It’s fairly interesting stuff, which is why these pellets (which we recycle by donating by the  dozens to local schools) are great teaching material.  It is possible to practically reconstruct a mouse or bird skeleton from a pellet, or perhaps even both on a night when the hunting was good.  There is fur and there are feathers.  Whatever isn’t easily digestible doesn’t have much purpose to the owl, so up it comes again and becomes so much detritus on the floor and rafters of our barn.  Ask the mouse or rabbit (or occasional kitten) how they feel about becoming owl litter.  There should be a law.
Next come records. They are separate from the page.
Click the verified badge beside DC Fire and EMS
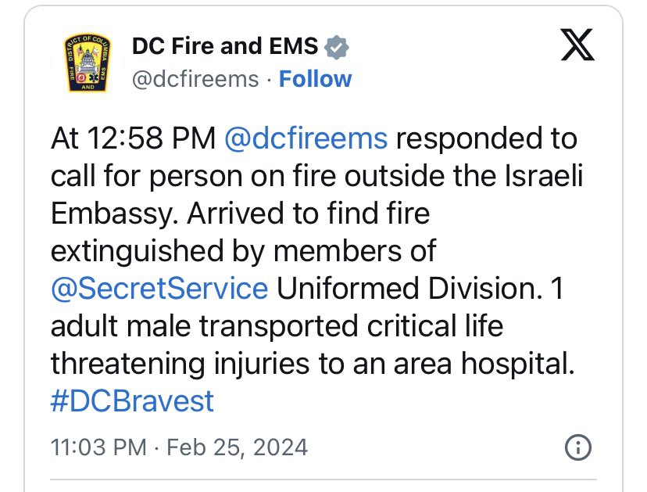This screenshot has height=492, width=647. click(336, 47)
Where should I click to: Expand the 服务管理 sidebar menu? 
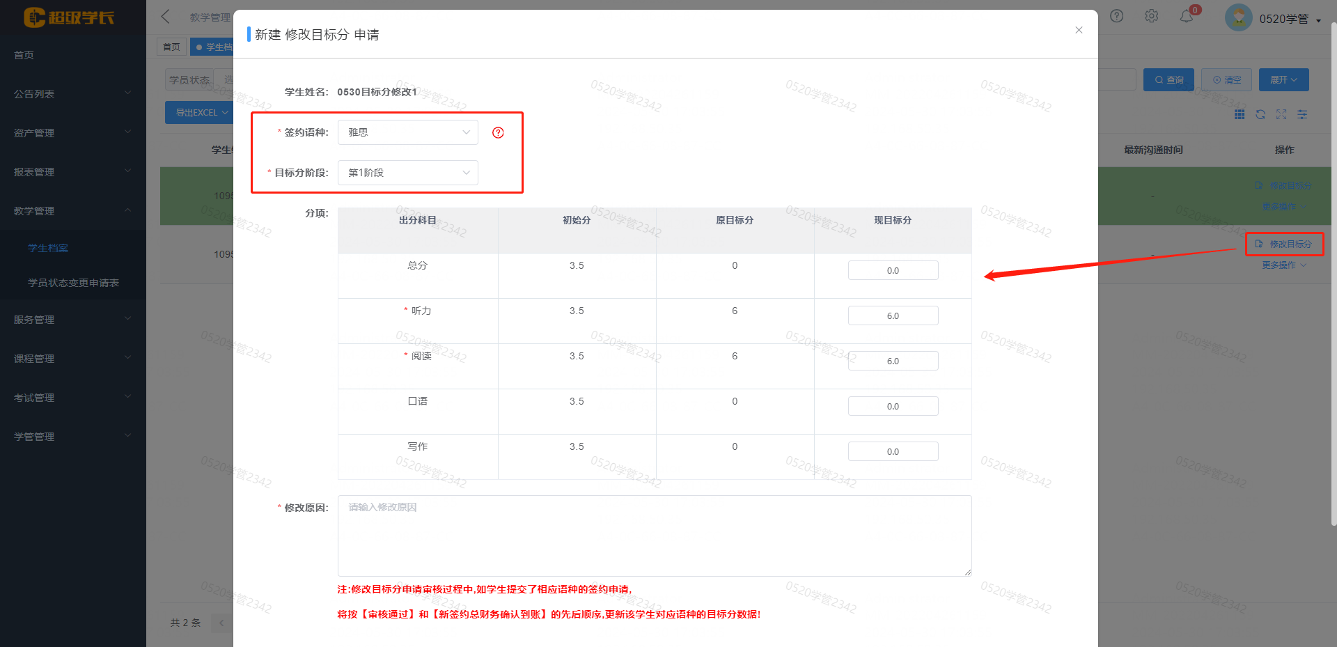click(72, 320)
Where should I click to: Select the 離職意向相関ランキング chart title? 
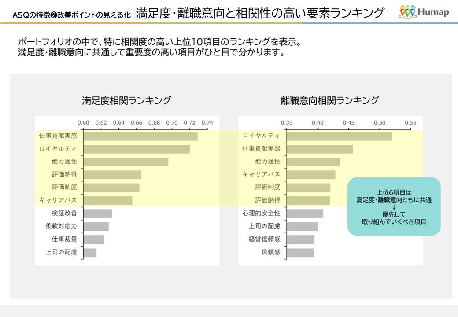pyautogui.click(x=330, y=100)
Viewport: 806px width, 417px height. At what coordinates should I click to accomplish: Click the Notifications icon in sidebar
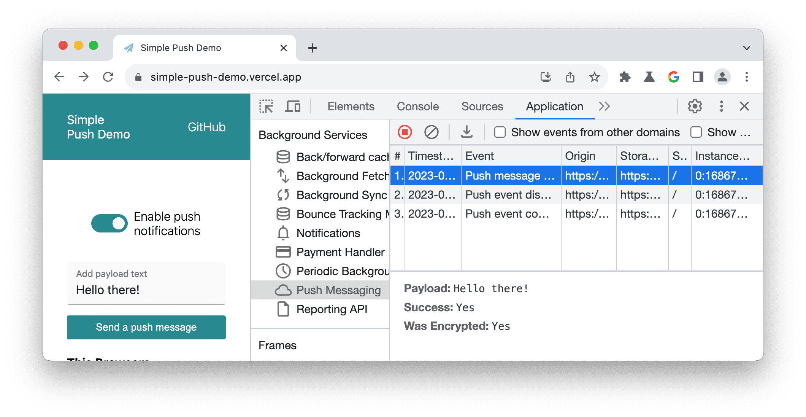click(x=284, y=233)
Then there is the rather efficient Haflinger horse eating machine which leaves no calorie unabsorbed, which vacuums up anything remotely edible within reasonable reach, even if reasonable means contortions under a gate or fence with half of the body locked under the bottom rung, and the neck stretched 6 feet sideways to grab that one blade of grass still standing.  The reason why Haflingers don’t eventually explode from their intake is that Haflinger poop rivals elephant poop pound for pound per day, so there must be a considerable amount ingested that is indigestible and passed on, so to speak – like part of a cloth tail wrap, and that halter that went missing… you know, like those black holes in outer space–that’s what a Haflinger represents on earth.
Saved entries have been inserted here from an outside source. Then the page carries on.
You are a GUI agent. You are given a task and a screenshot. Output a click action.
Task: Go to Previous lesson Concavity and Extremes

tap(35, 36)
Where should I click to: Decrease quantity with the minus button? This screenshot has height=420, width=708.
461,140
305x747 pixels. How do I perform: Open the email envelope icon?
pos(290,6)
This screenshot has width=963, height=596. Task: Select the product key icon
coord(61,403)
At least we have figured out how to recycle all that poop back to the fields to feed the next generation of grass, which feeds the next generation of Haflingers, which becomes poop to feed the next generation of grass, and so on and so on and so on…
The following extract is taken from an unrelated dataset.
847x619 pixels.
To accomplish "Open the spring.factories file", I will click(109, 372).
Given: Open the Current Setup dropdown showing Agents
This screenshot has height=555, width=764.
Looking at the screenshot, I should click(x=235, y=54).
This is quite different from the recycled “cud” of the typical herbivore cow who regurgitates big green gobs of  grass/hay/silage to chew it  again in a state of (udder) contentment and pleasure.   If humans could figure out how to recycle a good meal for another good chew or two, the obesity rate would surely drop precipitously.   So would attendance at most happy hours. But then, how many skinny cows have I seen?  Probably as many as purple cows.  I never hope to see one, but I’d rather see than be one.

In my daily walk through life, I have my share of things I unceremoniously dump that I don’t want, don’t need,  can’t use, or abandon when I only want the palatable so figure the rest can rot. 

Today is Earth Day, and I feel properly shamed and guilty for my contribution to landfills, despite my avid recycling efforts for the past 50 years.  Nonetheless, I am in good company with my fellow carnivores and omnivores who daily leave behind and (sometimes) recycle what they don’t want or need.

I now need to figure out that herbivore cud thing.  I can go green, just might save on the grocery bill and my bathroom scale would thank me.